In France and Belgium, Remembrance Day does the same work, and in Britain, it’s Armistice Day. All are tied to the cataclysm of WWI, and they occur within national frames that sometimes acknowledge, but don’t adequately incorporate, the stories of colonial troops and empire in the war. Leaving these stories out is a missed opportunity to more fully understand the complex bargains made in building armies.
World War I is often framed as a righteous struggle against tyranny, pitting the Entente against Germany and its allies. But the victories that led to the armistice in November 1918 were not just won by Britain, France and the United States. Popular understandings and memories of the war tend to ignore its global scale, which ensnared people from far beyond U.S. and European borders, many of whom were Black colonial subjects from Africa and the Caribbean. At best, the experiences and contributions of troops from Africa and elsewhere who fought in European colonial armies emerge as mere side notes to general understandings of the war.
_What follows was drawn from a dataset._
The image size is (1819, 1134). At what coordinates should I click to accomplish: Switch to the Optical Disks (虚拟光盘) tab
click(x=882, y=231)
Yet the history of African involvement in the war exposes how recruitment and conscription of African troops and workers emerged from established patterns of colonial labor, which in turn were underpinned by racist logics and practices. European and U.S. officers judged some men suitable for combat, and others not. Decisions about war labor rested on the enforcement of global color lines. While the French had no problem deploying African troops for combat in Europe, other colonial powers thought it best that they only in fight in campaigns on the African continent. Remembrance of these soldiers and workers recalls both the war’s global scope and the limits of its righteousness.
Between August 1914 and November 1918, African soldiers from different parts of the continent joined the millions of others who went to war around the world. They fought in the name of European empires that had subjugated much of the continent. Many were simply forced into soldiering or laboring for the colonizers. Soldiers also fought for their own complex reasons, hoping to secure socio-economic status, to access pensions or to gain more political rights.
Nearly 638,000 African men fought in campaigns in Africa and Europe, and over 86,000 of them died. In addition, over 1.7 million African laborers worked for colonial armies, the majority as porters during the East African campaign. They suffered catastrophic death rates, though definitive figures remain elusive. Recruitment and conscription campaigns for soldiers and laborers wreaked havoc on many African societies, in some instances provoking violent opposition or mass flight.